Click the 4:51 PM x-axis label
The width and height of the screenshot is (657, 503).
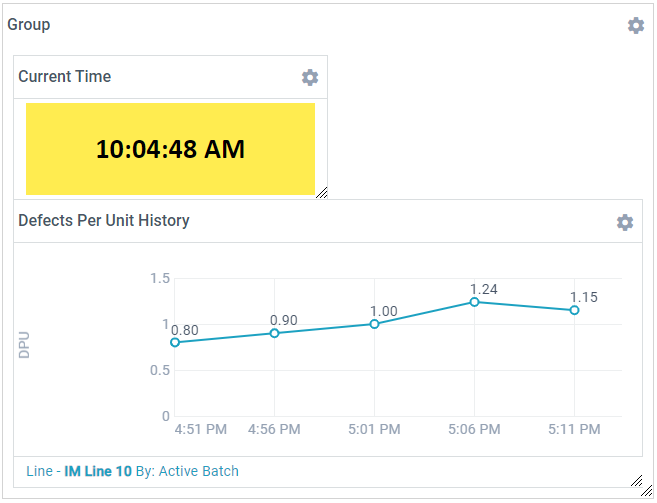(200, 429)
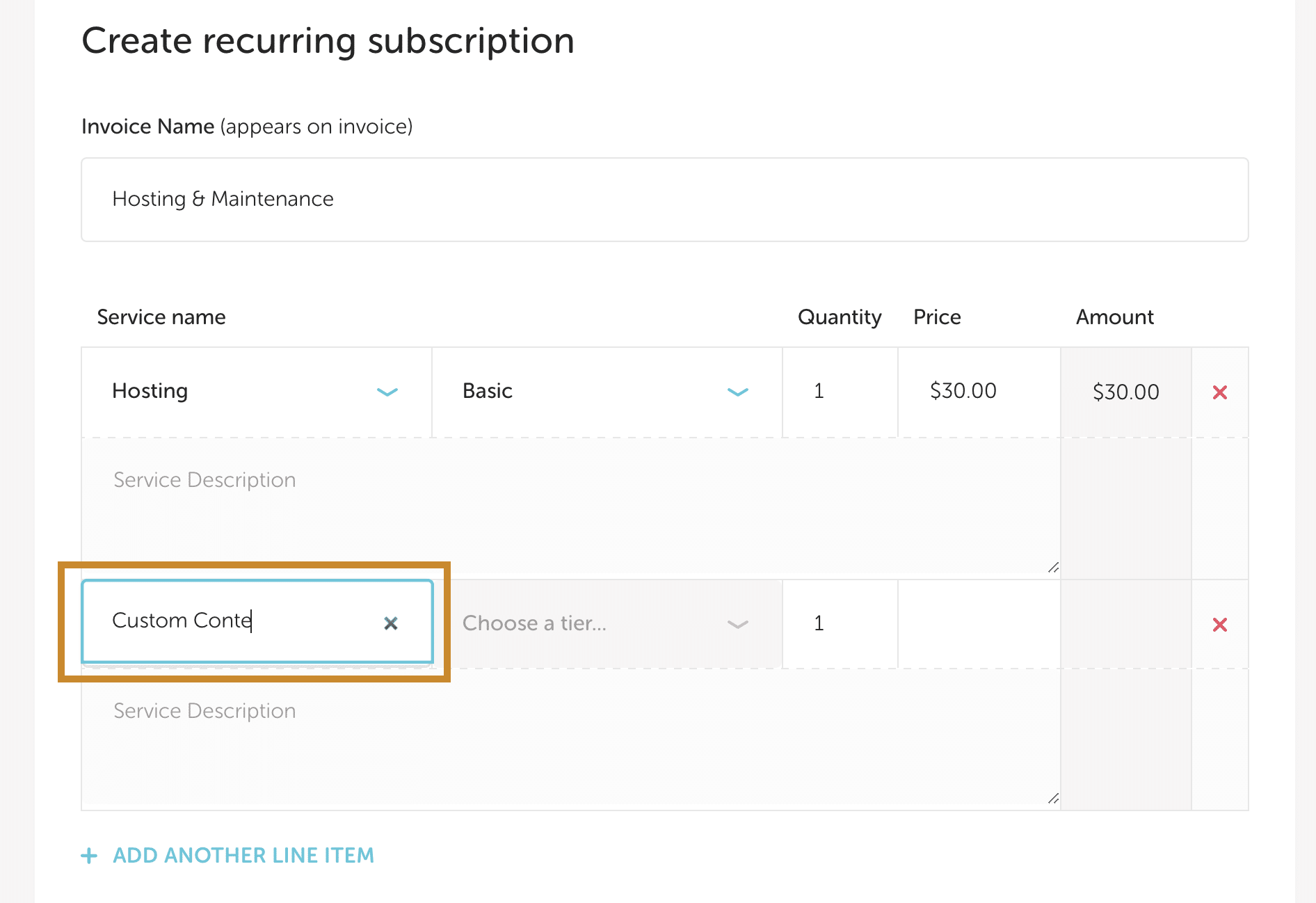The height and width of the screenshot is (903, 1316).
Task: Remove the Hosting line item with red X
Action: 1219,392
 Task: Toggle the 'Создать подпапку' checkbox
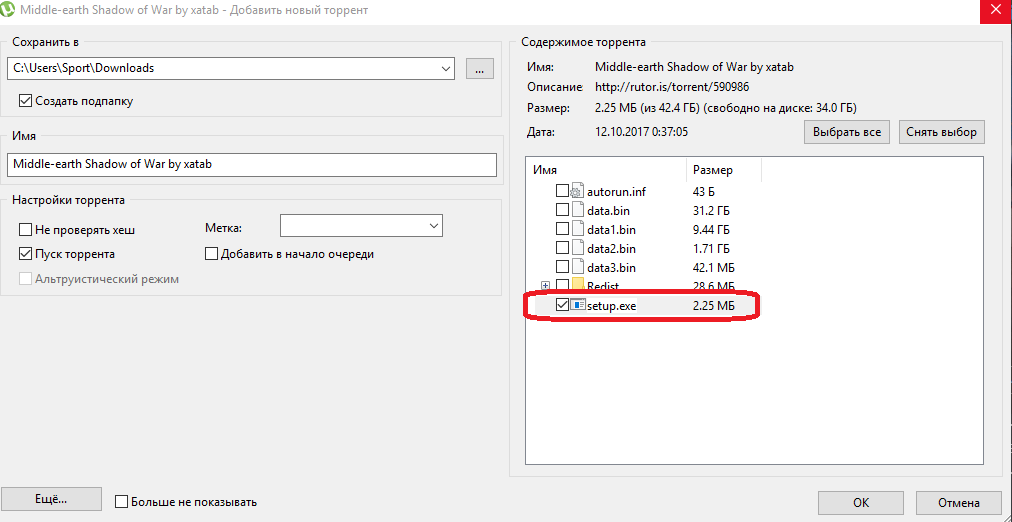pos(26,101)
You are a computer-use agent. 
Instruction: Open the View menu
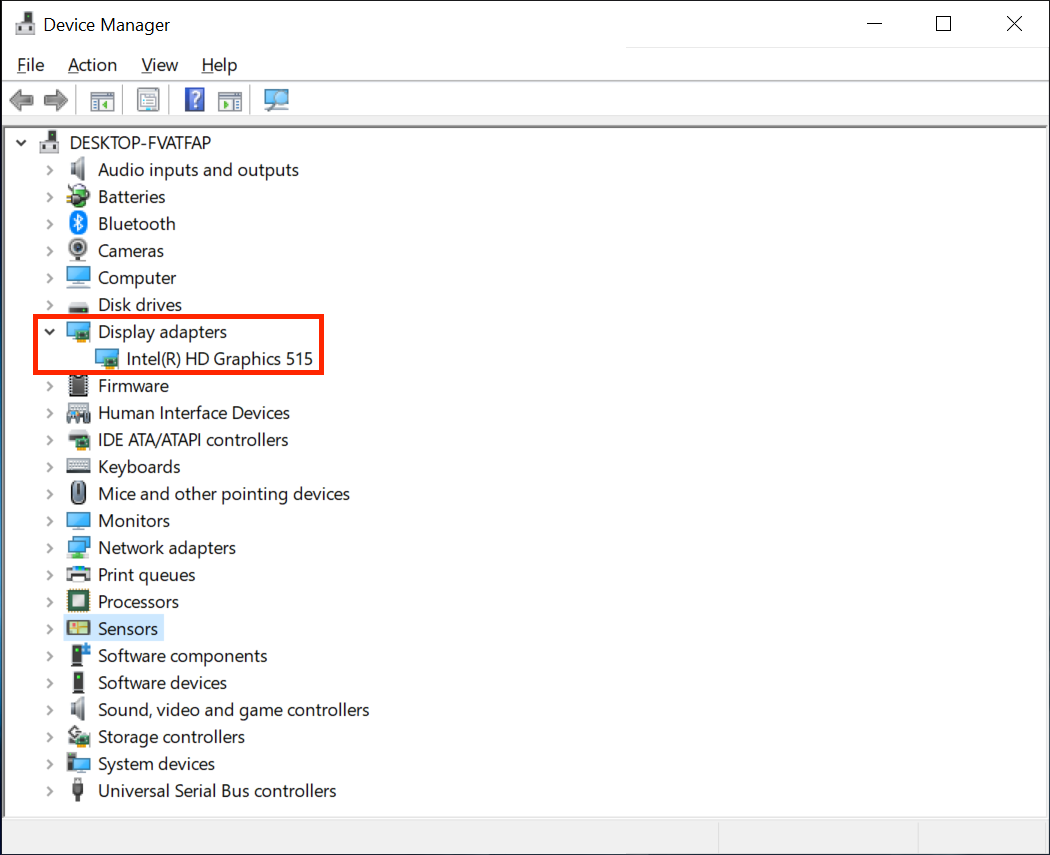[159, 65]
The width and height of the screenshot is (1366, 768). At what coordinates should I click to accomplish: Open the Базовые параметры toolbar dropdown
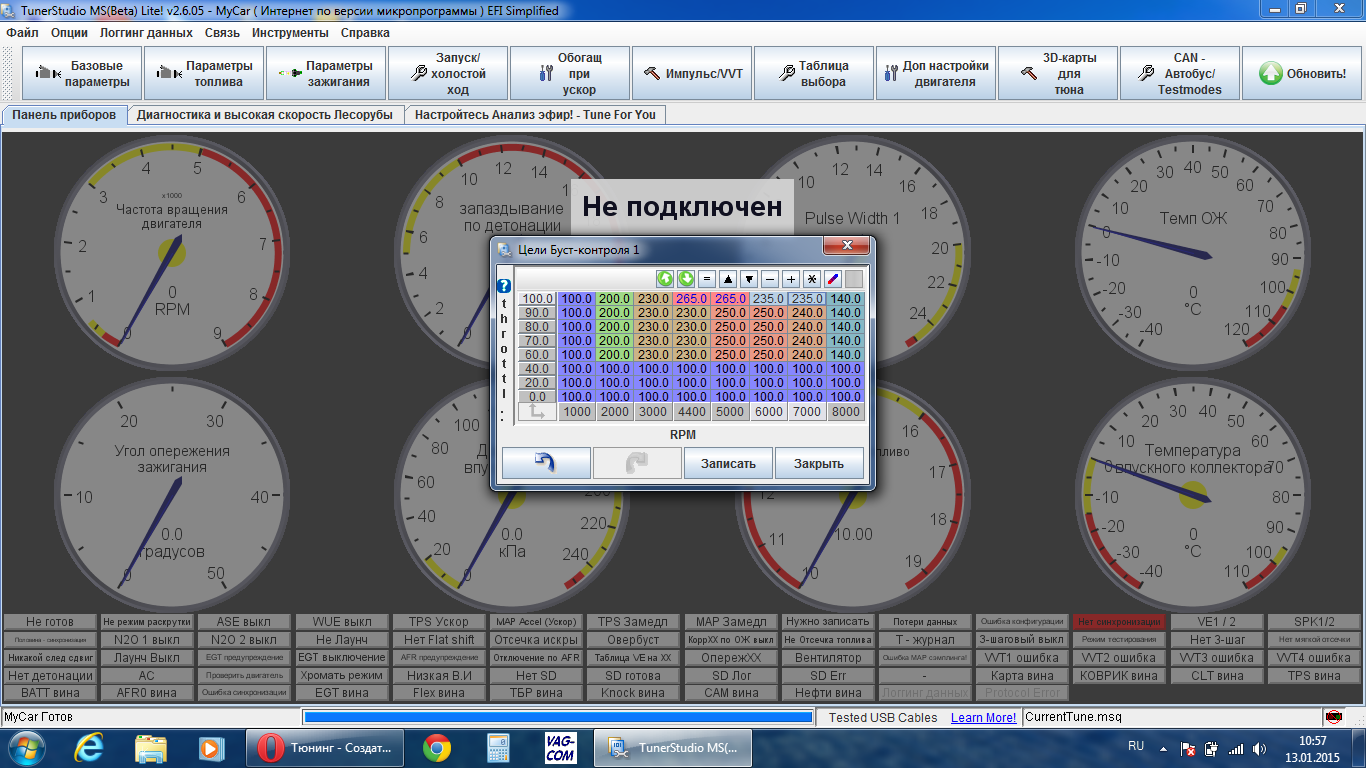coord(82,73)
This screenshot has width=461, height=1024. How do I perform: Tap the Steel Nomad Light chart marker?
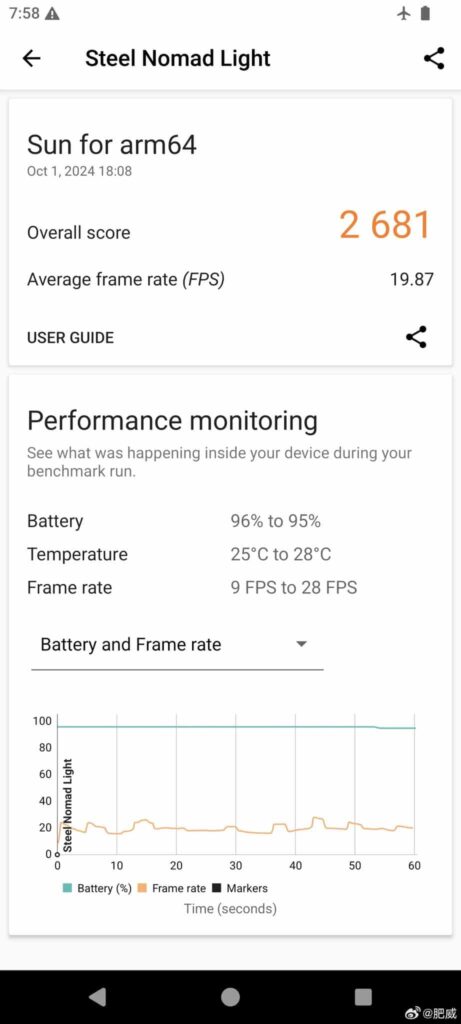point(68,806)
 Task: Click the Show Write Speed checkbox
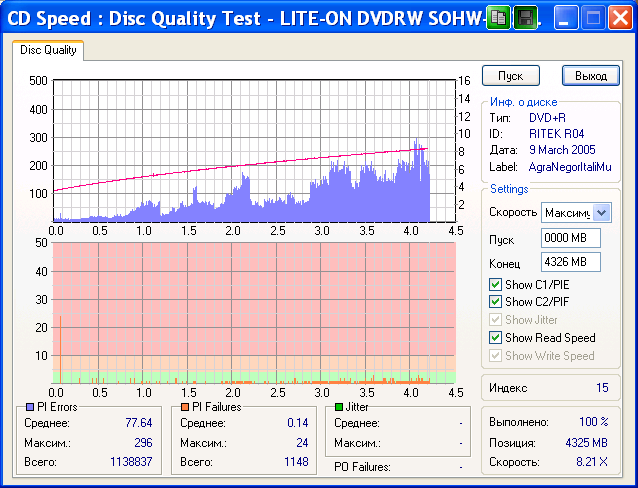point(495,356)
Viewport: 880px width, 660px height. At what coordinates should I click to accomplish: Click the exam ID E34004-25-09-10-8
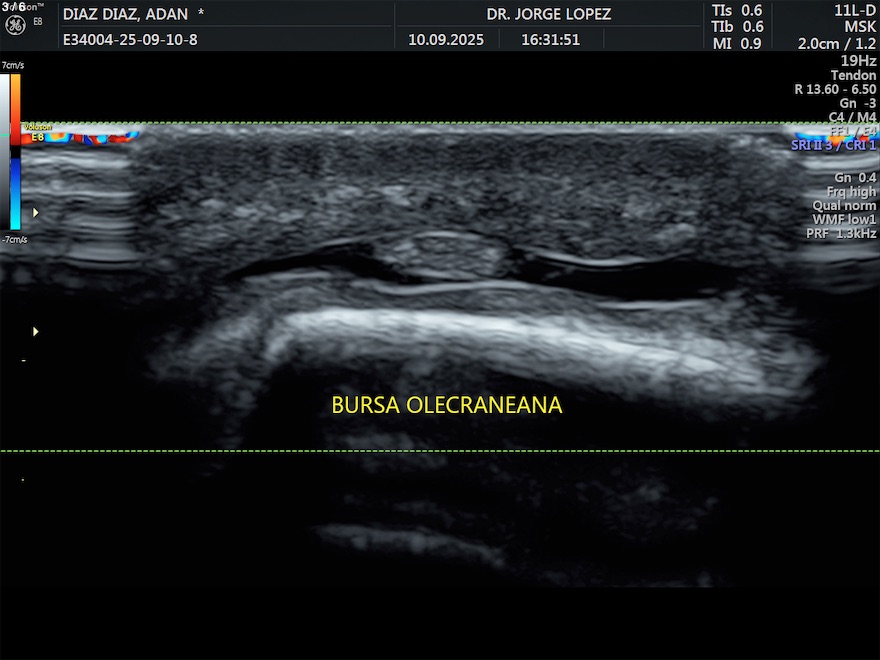(130, 41)

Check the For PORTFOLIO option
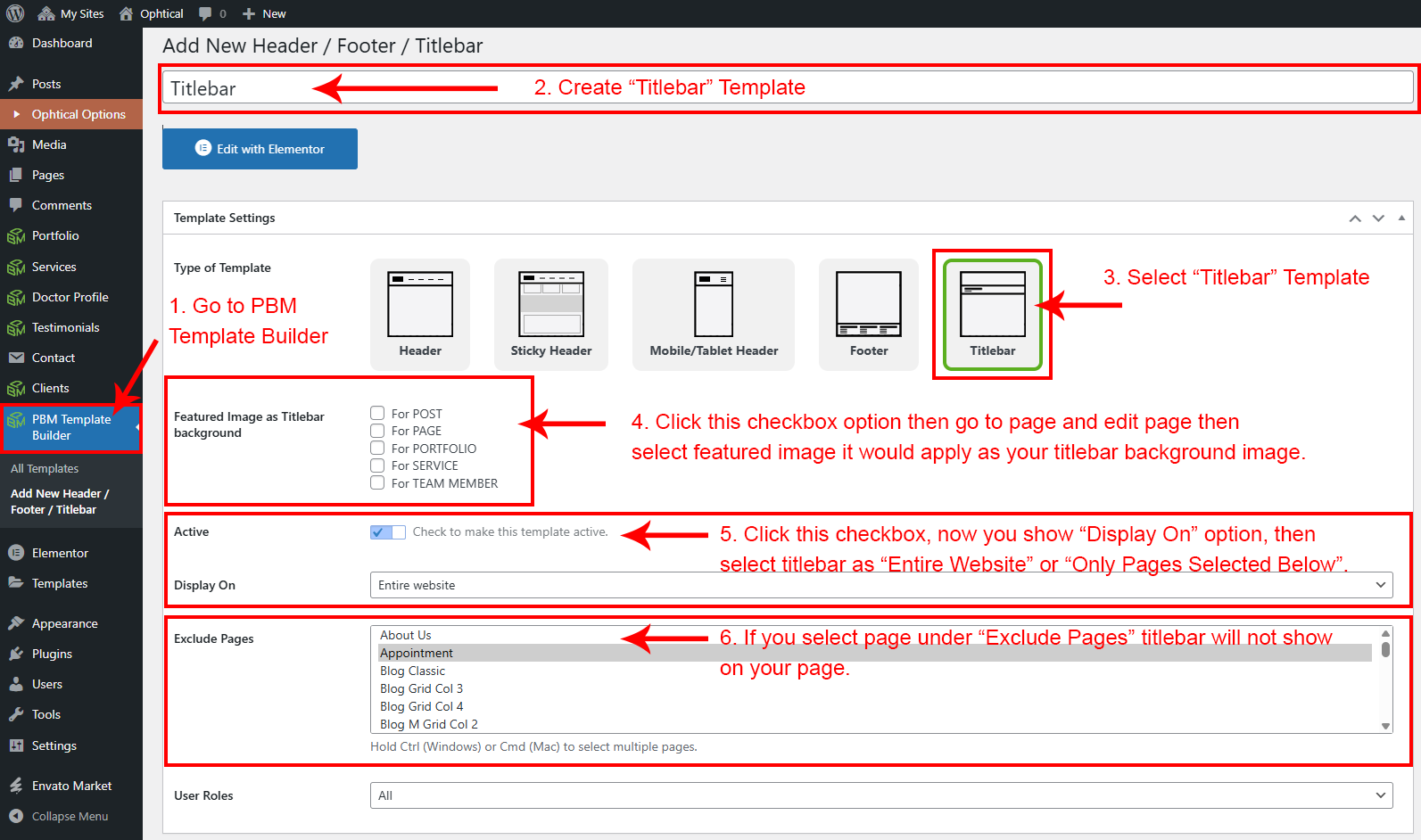(x=377, y=448)
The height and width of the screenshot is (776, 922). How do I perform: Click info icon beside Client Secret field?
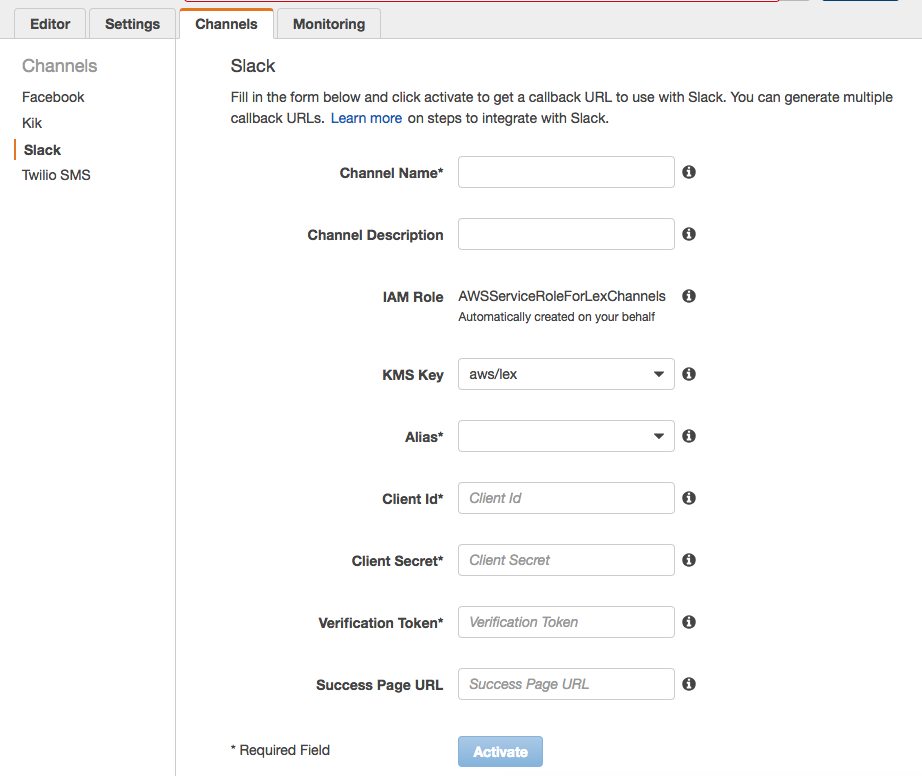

# Work to be completed:
A word-for-word copy is required of the lines above from the line with "You are a computer-use agent." through the last line of the data; no other lines and no pictures belong in it.

# Reply to the exercise:
You are a computer-use agent. 
Instruction: Open the View menu
[159, 65]
The width and height of the screenshot is (1366, 768). At what coordinates should I click to accomplish: Open the Базовые параметры toolbar dropdown
coord(82,73)
This screenshot has width=461, height=1024. How do I perform: Tap the Steel Nomad Light chart marker?
point(68,806)
 Task: Click the Show Write Speed checkbox
point(495,356)
Viewport: 880px width, 660px height. At what coordinates should I click to accomplish: Click the exam ID E34004-25-09-10-8
(130, 41)

Check the For PORTFOLIO option
(x=377, y=448)
The height and width of the screenshot is (776, 922). How do I perform: Click info icon beside Client Secret field?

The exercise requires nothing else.